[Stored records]
━━━━━━

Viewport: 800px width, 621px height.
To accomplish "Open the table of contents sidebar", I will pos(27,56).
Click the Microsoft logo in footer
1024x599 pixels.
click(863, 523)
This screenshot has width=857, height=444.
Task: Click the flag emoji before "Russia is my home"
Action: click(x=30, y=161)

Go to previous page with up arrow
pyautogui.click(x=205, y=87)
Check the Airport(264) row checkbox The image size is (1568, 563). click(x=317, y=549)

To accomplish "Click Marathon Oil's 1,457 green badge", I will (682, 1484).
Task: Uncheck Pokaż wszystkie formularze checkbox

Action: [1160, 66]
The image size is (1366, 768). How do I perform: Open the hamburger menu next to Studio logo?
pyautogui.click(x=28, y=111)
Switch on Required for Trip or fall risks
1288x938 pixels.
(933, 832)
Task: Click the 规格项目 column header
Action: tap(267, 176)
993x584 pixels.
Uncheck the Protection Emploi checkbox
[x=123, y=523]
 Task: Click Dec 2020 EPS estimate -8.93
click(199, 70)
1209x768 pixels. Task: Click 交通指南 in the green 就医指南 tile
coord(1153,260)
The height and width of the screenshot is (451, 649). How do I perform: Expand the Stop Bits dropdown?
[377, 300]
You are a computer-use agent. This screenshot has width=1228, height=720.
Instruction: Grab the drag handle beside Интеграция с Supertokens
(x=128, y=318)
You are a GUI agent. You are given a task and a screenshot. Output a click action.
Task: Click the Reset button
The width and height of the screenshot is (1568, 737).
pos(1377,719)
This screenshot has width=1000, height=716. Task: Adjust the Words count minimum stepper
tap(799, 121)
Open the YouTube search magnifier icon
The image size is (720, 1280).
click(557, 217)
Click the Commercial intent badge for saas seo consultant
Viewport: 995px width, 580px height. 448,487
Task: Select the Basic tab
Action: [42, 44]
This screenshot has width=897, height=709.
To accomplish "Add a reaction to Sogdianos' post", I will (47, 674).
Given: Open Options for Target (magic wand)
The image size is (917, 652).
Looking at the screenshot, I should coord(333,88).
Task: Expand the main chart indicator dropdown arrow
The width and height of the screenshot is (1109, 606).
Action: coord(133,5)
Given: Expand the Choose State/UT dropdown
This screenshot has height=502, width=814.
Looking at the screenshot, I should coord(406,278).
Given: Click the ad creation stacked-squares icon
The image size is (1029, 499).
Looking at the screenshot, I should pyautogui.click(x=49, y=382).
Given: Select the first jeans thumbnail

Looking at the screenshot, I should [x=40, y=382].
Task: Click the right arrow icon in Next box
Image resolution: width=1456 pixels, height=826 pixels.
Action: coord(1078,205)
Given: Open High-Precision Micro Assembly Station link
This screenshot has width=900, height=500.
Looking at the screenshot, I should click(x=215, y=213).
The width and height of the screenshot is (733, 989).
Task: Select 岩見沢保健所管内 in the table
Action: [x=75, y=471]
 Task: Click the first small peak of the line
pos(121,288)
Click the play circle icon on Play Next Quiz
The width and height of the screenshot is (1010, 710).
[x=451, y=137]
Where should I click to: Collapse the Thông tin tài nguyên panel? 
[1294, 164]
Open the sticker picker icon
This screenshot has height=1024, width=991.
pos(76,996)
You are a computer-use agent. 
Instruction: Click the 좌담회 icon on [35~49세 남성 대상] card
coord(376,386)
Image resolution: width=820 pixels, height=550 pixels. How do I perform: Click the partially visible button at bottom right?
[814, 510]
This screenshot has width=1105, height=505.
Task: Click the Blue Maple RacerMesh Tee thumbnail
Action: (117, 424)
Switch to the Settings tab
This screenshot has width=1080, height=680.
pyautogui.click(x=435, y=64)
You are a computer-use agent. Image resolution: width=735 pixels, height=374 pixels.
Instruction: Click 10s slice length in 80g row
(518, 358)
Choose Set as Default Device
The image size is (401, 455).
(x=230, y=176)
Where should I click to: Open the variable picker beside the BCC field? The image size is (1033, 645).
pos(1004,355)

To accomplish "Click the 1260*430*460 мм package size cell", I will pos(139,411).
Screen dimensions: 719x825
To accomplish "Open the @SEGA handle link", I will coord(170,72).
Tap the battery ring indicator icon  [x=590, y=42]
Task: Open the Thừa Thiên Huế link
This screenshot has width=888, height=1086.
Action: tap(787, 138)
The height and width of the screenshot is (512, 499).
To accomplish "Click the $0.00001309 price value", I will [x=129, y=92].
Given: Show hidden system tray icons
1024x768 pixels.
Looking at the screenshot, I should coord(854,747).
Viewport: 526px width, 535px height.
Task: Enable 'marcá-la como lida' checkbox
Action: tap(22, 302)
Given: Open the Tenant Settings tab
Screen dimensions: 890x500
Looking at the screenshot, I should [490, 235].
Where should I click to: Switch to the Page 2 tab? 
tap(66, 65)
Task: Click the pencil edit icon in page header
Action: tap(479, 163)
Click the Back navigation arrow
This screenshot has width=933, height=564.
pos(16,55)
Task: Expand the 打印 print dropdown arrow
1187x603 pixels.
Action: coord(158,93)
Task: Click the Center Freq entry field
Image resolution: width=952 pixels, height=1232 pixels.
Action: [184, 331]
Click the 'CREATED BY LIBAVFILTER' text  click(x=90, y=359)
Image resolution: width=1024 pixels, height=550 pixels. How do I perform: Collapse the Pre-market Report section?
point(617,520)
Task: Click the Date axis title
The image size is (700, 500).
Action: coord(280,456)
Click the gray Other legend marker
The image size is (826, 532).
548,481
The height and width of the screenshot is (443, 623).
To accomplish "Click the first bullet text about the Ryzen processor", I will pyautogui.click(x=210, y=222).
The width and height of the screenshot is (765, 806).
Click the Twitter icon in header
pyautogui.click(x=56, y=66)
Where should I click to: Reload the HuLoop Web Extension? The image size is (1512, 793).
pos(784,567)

━━━━━━

■ **Your goal**
An exact transcription of the data above is required.

■ **Solution**
Viewport: 800px width, 621px height.
To accomplish "Open the table of contents sidebar", I will pos(27,56).
Click the Microsoft logo in footer
1024x599 pixels.
click(863, 523)
This screenshot has width=857, height=444.
Task: Click the flag emoji before "Russia is my home"
Action: click(x=30, y=161)

Go to previous page with up arrow
pyautogui.click(x=205, y=87)
Check the Airport(264) row checkbox The image size is (1568, 563). click(x=317, y=549)

To accomplish "Click Marathon Oil's 1,457 green badge", I will (682, 1484).
Task: Uncheck Pokaż wszystkie formularze checkbox

Action: [1160, 66]
The image size is (1366, 768). How do I perform: Open the hamburger menu next to Studio logo?
pyautogui.click(x=28, y=111)
Switch on Required for Trip or fall risks
1288x938 pixels.
(933, 832)
Task: Click the 规格项目 column header
Action: tap(267, 176)
993x584 pixels.
Uncheck the Protection Emploi checkbox
[x=123, y=523]
 Task: Click Dec 2020 EPS estimate -8.93
click(199, 70)
1209x768 pixels. Task: Click 交通指南 in the green 就医指南 tile
coord(1153,260)
The height and width of the screenshot is (451, 649). How do I perform: Expand the Stop Bits dropdown?
[377, 300]
You are a computer-use agent. This screenshot has width=1228, height=720.
Instruction: Grab the drag handle beside Интеграция с Supertokens
(x=128, y=318)
You are a GUI agent. You are given a task and a screenshot. Output a click action.
Task: Click the Reset button
The width and height of the screenshot is (1568, 737).
pos(1377,719)
This screenshot has width=1000, height=716. Task: Adjust the Words count minimum stepper
tap(799, 121)
Open the YouTube search magnifier icon
The image size is (720, 1280).
click(557, 217)
Click the Commercial intent badge for saas seo consultant
Viewport: 995px width, 580px height. 448,487
Task: Select the Basic tab
Action: [42, 44]
This screenshot has width=897, height=709.
To accomplish "Add a reaction to Sogdianos' post", I will (47, 674).
Given: Open Options for Target (magic wand)
The image size is (917, 652).
Looking at the screenshot, I should coord(333,88).
Task: Expand the main chart indicator dropdown arrow
The width and height of the screenshot is (1109, 606).
Action: coord(133,5)
Given: Expand the Choose State/UT dropdown
This screenshot has height=502, width=814.
Looking at the screenshot, I should coord(406,278).
Given: Click the ad creation stacked-squares icon
The image size is (1029, 499).
Looking at the screenshot, I should pyautogui.click(x=49, y=382).
Given: Select the first jeans thumbnail

Looking at the screenshot, I should [x=40, y=382].
Task: Click the right arrow icon in Next box
Image resolution: width=1456 pixels, height=826 pixels.
Action: coord(1078,205)
Given: Open High-Precision Micro Assembly Station link
This screenshot has width=900, height=500.
Looking at the screenshot, I should click(x=215, y=213).
The width and height of the screenshot is (733, 989).
Task: Select 岩見沢保健所管内 in the table
Action: [x=75, y=471]
 Task: Click the first small peak of the line
pos(121,288)
Click the play circle icon on Play Next Quiz
The width and height of the screenshot is (1010, 710).
[x=451, y=137]
Where should I click to: Collapse the Thông tin tài nguyên panel? 
[1294, 164]
Open the sticker picker icon
This screenshot has height=1024, width=991.
pos(76,996)
You are a computer-use agent. 
Instruction: Click the 좌담회 icon on [35~49세 남성 대상] card
coord(376,386)
Image resolution: width=820 pixels, height=550 pixels. How do I perform: Click the partially visible button at bottom right?
[814, 510]
This screenshot has width=1105, height=505.
Task: Click the Blue Maple RacerMesh Tee thumbnail
Action: (117, 424)
Switch to the Settings tab
This screenshot has width=1080, height=680.
pyautogui.click(x=435, y=64)
You are a computer-use agent. Image resolution: width=735 pixels, height=374 pixels.
Instruction: Click 10s slice length in 80g row
(518, 358)
Choose Set as Default Device
The image size is (401, 455).
(x=230, y=176)
Where should I click to: Open the variable picker beside the BCC field? The image size is (1033, 645).
pos(1004,355)

To accomplish "Click the 1260*430*460 мм package size cell", I will pos(139,411).
Screen dimensions: 719x825
To accomplish "Open the @SEGA handle link", I will coord(170,72).
Tap the battery ring indicator icon  [x=590, y=42]
Task: Open the Thừa Thiên Huế link
This screenshot has width=888, height=1086.
Action: tap(787, 138)
The height and width of the screenshot is (512, 499).
To accomplish "Click the $0.00001309 price value", I will [x=129, y=92].
Given: Show hidden system tray icons
1024x768 pixels.
Looking at the screenshot, I should coord(854,747).
Viewport: 526px width, 535px height.
Task: Enable 'marcá-la como lida' checkbox
Action: tap(22, 302)
Given: Open the Tenant Settings tab
Screen dimensions: 890x500
Looking at the screenshot, I should [490, 235].
Where should I click to: Switch to the Page 2 tab? 
tap(66, 65)
Task: Click the pencil edit icon in page header
Action: tap(479, 163)
Click the Back navigation arrow
This screenshot has width=933, height=564.
pos(16,55)
Task: Expand the 打印 print dropdown arrow
1187x603 pixels.
Action: coord(158,93)
Task: Click the Center Freq entry field
Image resolution: width=952 pixels, height=1232 pixels.
Action: [184, 331]
Click the 'CREATED BY LIBAVFILTER' text  click(x=90, y=359)
Image resolution: width=1024 pixels, height=550 pixels. How do I perform: Collapse the Pre-market Report section?
point(617,520)
Task: Click the Date axis title
The image size is (700, 500).
Action: coord(280,456)
Click the gray Other legend marker
The image size is (826, 532).
548,481
The height and width of the screenshot is (443, 623).
To accomplish "Click the first bullet text about the Ryzen processor", I will pyautogui.click(x=210, y=222).
The width and height of the screenshot is (765, 806).
Click the Twitter icon in header
pyautogui.click(x=56, y=66)
Where should I click to: Reload the HuLoop Web Extension? The image size is (1512, 793).
pos(784,567)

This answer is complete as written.